**Exercise objective:**
Somewhere below, one line contains "At what coordinates should I click to accomplish: Open external" and a later line contains "Click the FULHAM". Output those two lines and everything between them exactly, and nothing else.

**Material provided:**
════════

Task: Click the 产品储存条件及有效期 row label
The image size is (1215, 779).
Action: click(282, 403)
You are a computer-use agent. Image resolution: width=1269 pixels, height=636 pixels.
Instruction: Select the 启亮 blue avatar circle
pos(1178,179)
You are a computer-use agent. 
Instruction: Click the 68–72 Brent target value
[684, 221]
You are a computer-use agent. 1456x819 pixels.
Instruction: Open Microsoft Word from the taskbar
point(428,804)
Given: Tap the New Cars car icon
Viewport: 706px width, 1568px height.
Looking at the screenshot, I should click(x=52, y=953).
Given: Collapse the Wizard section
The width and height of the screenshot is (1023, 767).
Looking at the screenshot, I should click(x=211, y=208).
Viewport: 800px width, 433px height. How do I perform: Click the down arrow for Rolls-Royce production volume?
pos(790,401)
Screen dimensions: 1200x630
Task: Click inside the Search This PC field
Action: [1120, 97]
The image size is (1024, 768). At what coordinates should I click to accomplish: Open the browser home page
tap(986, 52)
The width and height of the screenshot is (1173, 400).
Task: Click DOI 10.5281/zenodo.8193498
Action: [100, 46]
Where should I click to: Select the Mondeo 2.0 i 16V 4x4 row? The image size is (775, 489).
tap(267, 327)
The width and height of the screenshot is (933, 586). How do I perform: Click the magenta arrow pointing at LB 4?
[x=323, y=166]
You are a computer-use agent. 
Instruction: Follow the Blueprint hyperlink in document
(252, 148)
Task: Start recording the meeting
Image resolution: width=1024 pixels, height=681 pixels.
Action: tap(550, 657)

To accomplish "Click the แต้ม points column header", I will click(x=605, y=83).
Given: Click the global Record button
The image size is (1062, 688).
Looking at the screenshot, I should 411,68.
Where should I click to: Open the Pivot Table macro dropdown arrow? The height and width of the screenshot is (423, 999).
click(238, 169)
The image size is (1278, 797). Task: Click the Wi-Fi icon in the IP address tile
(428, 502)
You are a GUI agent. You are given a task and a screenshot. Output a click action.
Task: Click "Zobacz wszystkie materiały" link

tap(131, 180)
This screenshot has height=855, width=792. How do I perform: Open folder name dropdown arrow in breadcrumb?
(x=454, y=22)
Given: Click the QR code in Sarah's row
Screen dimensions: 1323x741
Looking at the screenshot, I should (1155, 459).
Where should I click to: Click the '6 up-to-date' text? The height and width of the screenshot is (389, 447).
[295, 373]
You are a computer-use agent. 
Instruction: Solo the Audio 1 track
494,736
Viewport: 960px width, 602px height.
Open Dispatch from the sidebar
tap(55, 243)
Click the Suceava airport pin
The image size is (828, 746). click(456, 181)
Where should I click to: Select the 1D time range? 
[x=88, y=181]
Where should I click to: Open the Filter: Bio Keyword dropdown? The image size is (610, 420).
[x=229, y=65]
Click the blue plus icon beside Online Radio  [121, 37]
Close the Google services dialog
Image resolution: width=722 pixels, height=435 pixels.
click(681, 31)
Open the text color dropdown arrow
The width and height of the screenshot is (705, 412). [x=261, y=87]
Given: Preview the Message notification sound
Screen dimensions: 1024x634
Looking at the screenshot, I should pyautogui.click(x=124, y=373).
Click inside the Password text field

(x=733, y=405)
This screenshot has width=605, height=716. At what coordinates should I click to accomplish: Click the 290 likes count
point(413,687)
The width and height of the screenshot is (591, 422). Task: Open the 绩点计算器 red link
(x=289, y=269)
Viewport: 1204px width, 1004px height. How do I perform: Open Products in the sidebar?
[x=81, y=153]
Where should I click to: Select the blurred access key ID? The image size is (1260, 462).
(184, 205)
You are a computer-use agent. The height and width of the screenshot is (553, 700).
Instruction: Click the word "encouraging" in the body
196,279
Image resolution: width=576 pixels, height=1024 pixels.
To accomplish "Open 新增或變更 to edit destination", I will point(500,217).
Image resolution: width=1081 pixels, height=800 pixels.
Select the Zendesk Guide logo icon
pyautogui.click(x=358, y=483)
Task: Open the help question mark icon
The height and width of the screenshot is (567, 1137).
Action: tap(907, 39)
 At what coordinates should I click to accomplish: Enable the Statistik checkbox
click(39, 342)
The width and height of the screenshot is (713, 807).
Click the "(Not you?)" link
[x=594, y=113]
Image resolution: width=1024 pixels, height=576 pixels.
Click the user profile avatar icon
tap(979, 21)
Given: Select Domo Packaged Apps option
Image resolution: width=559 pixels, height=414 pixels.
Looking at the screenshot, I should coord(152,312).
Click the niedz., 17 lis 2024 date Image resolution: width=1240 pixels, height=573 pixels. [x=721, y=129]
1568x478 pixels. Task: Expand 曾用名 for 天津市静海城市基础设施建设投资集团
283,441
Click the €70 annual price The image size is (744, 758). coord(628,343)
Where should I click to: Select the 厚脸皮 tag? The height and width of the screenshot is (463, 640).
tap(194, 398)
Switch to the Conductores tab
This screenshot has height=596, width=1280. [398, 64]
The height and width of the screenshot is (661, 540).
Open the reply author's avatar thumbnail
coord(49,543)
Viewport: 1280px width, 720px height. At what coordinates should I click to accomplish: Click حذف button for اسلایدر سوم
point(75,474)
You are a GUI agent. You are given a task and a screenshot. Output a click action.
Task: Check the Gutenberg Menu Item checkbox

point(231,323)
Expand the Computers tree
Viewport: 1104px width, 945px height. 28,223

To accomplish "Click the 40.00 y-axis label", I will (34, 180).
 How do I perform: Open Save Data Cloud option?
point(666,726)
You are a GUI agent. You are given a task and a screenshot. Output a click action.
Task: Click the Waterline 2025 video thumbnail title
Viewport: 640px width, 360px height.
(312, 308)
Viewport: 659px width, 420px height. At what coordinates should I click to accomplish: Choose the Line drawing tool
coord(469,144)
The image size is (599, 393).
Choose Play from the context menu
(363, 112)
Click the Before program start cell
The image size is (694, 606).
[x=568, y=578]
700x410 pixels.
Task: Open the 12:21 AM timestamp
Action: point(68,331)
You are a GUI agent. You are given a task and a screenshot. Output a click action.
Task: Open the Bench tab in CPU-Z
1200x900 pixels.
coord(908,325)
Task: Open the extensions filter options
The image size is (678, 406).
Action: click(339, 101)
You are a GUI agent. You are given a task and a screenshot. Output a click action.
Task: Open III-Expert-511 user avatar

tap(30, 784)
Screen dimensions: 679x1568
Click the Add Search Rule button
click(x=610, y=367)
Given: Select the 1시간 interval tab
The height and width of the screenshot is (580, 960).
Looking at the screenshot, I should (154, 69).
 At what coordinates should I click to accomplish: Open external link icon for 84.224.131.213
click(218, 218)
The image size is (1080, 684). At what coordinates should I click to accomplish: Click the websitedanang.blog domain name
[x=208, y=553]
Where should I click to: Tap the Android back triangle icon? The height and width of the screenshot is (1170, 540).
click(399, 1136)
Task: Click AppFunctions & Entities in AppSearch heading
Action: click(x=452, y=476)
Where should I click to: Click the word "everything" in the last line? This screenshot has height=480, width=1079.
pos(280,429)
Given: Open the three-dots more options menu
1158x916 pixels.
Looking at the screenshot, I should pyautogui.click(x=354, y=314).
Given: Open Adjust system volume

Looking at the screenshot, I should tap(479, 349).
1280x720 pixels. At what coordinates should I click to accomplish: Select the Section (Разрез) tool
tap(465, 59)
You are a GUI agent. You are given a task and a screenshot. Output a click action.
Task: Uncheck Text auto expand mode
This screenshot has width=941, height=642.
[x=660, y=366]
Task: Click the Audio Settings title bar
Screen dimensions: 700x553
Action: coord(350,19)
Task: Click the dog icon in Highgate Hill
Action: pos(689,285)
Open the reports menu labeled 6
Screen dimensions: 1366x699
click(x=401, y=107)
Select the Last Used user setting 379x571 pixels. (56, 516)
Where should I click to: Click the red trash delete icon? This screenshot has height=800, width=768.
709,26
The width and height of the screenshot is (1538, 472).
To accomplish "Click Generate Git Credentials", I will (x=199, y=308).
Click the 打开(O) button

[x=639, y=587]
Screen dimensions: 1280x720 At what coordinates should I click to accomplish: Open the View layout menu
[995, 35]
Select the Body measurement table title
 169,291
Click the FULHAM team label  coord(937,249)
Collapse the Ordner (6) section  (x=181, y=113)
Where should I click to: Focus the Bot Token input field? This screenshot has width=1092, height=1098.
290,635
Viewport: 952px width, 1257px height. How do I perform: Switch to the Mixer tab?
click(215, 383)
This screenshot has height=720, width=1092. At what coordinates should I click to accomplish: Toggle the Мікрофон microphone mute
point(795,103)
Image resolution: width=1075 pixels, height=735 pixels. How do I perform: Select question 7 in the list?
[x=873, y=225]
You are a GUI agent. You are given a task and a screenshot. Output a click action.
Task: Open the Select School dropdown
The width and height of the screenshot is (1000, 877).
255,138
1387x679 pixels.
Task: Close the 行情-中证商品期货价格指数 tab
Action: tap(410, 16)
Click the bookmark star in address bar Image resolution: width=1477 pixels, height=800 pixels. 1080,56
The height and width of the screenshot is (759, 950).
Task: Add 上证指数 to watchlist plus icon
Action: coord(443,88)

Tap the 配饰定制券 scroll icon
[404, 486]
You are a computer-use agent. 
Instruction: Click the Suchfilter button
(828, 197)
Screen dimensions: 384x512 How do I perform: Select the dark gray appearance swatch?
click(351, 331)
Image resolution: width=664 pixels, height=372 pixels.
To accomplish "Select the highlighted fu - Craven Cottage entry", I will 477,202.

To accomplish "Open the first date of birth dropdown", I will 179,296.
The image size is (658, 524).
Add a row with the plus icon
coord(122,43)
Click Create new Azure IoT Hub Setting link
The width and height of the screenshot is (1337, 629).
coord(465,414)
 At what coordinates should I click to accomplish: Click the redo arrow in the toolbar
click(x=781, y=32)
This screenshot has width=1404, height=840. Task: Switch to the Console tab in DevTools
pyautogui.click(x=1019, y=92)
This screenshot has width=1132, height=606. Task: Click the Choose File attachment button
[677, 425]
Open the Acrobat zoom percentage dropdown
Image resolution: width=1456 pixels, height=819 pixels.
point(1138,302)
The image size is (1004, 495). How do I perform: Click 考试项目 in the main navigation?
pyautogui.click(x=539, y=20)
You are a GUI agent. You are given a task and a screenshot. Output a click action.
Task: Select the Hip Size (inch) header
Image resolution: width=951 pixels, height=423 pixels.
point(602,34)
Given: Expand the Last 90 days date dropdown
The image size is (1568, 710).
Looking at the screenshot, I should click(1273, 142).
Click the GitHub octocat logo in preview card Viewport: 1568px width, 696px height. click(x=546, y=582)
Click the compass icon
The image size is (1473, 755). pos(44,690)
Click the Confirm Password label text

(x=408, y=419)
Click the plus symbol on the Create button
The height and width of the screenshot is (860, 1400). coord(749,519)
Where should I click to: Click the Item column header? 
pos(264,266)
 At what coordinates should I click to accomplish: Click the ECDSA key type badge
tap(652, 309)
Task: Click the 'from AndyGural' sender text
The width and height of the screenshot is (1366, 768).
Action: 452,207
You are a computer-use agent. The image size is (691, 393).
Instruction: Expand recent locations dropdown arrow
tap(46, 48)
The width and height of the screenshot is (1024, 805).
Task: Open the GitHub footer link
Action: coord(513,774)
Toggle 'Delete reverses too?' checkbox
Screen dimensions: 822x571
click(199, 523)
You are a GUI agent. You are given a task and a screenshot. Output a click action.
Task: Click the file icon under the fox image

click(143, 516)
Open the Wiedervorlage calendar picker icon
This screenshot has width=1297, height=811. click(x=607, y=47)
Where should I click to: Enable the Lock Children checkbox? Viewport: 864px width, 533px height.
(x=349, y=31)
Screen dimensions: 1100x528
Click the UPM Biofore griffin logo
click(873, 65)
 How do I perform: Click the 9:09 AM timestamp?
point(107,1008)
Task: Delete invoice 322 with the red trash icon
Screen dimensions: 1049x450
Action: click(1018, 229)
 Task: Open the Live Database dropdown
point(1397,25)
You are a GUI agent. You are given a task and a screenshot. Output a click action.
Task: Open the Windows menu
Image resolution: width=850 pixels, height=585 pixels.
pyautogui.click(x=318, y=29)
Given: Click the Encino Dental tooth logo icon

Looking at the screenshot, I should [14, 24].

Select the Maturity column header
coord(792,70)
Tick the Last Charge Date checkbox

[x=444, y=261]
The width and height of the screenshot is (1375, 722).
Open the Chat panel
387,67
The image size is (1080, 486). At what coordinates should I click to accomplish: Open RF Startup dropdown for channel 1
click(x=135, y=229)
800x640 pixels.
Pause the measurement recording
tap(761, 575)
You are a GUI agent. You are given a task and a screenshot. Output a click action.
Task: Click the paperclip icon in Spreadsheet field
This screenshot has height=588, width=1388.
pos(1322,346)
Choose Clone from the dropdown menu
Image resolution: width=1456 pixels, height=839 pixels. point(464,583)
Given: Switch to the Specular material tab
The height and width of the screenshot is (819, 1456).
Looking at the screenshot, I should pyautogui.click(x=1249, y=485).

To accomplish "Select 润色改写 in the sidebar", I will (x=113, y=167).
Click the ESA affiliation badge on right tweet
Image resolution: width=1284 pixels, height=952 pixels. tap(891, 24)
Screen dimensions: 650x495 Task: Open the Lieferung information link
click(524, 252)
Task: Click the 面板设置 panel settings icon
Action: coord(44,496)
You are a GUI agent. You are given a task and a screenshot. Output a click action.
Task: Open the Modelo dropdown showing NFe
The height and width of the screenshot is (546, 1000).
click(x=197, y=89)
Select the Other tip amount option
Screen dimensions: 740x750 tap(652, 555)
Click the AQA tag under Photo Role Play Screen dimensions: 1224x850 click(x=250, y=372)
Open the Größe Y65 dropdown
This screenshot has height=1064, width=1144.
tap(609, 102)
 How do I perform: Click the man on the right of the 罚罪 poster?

════════

**Result for this task:**
 At what coordinates should I click to accomplish: Open external link icon for 84.224.131.213
click(218, 218)
The image size is (1080, 684). At what coordinates should I click to accomplish: Click the websitedanang.blog domain name
[x=208, y=553]
Where should I click to: Tap the Android back triangle icon? The height and width of the screenshot is (1170, 540).
click(399, 1136)
Task: Click AppFunctions & Entities in AppSearch heading
Action: click(x=452, y=476)
Where should I click to: Click the word "everything" in the last line? This screenshot has height=480, width=1079.
pos(280,429)
Given: Open the three-dots more options menu
1158x916 pixels.
Looking at the screenshot, I should pyautogui.click(x=354, y=314).
Given: Open Adjust system volume

Looking at the screenshot, I should tap(479, 349).
1280x720 pixels. At what coordinates should I click to accomplish: Select the Section (Разрез) tool
tap(465, 59)
You are a GUI agent. You are given a task and a screenshot. Output a click action.
Task: Uncheck Text auto expand mode
This screenshot has width=941, height=642.
[x=660, y=366]
Task: Click the Audio Settings title bar
Screen dimensions: 700x553
Action: coord(350,19)
Task: Click the dog icon in Highgate Hill
Action: pos(689,285)
Open the reports menu labeled 6
Screen dimensions: 1366x699
click(x=401, y=107)
Select the Last Used user setting 379x571 pixels. (56, 516)
Where should I click to: Click the red trash delete icon? This screenshot has height=800, width=768.
709,26
The width and height of the screenshot is (1538, 472).
To accomplish "Click Generate Git Credentials", I will (x=199, y=308).
Click the 打开(O) button

[x=639, y=587]
Screen dimensions: 1280x720 At what coordinates should I click to accomplish: Open the View layout menu
[995, 35]
Select the Body measurement table title
 169,291
Click the FULHAM team label  coord(937,249)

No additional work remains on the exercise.